What you will do: Filter the listing and keep only the lines with the word "column".

Task material:
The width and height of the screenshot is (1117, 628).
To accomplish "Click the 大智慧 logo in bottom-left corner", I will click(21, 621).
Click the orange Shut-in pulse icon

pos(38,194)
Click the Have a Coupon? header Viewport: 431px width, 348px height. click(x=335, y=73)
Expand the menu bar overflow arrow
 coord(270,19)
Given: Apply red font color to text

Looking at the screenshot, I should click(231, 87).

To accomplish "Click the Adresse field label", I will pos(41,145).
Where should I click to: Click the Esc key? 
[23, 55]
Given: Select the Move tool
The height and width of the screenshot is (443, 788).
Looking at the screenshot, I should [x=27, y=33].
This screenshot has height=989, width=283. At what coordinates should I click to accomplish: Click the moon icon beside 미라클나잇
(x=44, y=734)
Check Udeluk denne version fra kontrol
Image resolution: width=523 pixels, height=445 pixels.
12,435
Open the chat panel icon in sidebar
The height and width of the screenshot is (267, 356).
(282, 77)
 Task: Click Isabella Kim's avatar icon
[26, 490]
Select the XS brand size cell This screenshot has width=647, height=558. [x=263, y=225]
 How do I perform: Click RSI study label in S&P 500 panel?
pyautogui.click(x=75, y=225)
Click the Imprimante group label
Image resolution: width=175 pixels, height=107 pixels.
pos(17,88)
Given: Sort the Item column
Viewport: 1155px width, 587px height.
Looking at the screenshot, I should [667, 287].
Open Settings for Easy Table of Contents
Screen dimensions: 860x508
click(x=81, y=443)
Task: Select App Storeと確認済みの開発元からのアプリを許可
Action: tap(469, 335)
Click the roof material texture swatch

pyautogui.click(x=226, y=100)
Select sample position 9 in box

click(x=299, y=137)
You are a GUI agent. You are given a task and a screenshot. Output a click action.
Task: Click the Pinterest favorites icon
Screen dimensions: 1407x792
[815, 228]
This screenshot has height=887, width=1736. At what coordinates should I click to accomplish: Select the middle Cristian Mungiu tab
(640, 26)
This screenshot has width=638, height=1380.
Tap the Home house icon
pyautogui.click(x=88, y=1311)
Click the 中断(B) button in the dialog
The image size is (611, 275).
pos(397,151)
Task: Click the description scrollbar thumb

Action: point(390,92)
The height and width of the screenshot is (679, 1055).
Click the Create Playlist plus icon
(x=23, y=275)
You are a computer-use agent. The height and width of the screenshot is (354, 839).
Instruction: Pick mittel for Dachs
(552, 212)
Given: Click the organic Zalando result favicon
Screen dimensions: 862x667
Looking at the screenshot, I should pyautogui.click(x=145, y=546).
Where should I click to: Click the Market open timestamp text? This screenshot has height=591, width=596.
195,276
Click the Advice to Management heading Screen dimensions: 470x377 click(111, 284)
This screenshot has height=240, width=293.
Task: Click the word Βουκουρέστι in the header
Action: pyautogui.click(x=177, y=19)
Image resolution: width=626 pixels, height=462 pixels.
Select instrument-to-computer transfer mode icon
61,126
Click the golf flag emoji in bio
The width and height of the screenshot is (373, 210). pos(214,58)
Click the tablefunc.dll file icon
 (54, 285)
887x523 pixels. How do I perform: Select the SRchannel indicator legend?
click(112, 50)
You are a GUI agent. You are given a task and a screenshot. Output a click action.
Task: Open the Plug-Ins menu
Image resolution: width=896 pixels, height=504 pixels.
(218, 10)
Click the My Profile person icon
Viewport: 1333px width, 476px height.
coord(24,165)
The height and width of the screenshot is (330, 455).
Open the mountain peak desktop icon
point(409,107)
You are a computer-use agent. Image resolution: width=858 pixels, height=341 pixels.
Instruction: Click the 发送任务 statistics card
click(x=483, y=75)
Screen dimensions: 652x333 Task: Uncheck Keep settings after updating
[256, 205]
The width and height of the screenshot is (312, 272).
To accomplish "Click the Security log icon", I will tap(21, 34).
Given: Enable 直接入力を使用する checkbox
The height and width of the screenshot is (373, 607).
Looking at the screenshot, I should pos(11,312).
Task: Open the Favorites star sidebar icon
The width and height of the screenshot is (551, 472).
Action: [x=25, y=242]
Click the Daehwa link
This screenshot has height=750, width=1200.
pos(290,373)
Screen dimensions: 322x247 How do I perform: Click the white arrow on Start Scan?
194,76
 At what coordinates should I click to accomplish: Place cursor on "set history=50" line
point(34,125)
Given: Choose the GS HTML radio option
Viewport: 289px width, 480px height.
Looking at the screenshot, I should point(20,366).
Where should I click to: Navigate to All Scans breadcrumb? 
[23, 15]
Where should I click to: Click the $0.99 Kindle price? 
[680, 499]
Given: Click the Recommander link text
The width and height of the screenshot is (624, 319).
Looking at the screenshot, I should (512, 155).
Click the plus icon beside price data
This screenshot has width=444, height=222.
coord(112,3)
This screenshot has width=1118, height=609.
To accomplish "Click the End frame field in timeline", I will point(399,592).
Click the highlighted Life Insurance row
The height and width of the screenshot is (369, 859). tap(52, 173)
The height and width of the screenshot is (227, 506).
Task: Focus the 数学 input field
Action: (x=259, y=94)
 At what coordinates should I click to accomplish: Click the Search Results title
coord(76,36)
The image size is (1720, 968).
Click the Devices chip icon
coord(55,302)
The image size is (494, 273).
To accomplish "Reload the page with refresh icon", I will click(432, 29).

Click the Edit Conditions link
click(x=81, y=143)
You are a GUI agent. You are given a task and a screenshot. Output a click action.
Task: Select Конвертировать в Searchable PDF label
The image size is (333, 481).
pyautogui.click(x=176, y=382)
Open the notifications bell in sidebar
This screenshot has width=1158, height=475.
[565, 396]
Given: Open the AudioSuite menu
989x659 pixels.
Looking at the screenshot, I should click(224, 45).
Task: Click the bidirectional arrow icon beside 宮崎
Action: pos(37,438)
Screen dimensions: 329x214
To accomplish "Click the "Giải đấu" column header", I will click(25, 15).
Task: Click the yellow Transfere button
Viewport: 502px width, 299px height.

Solved problem:
Given: Sort the Item column
To accomplish "Click the "Giải đấu" column header", I will click(25, 15).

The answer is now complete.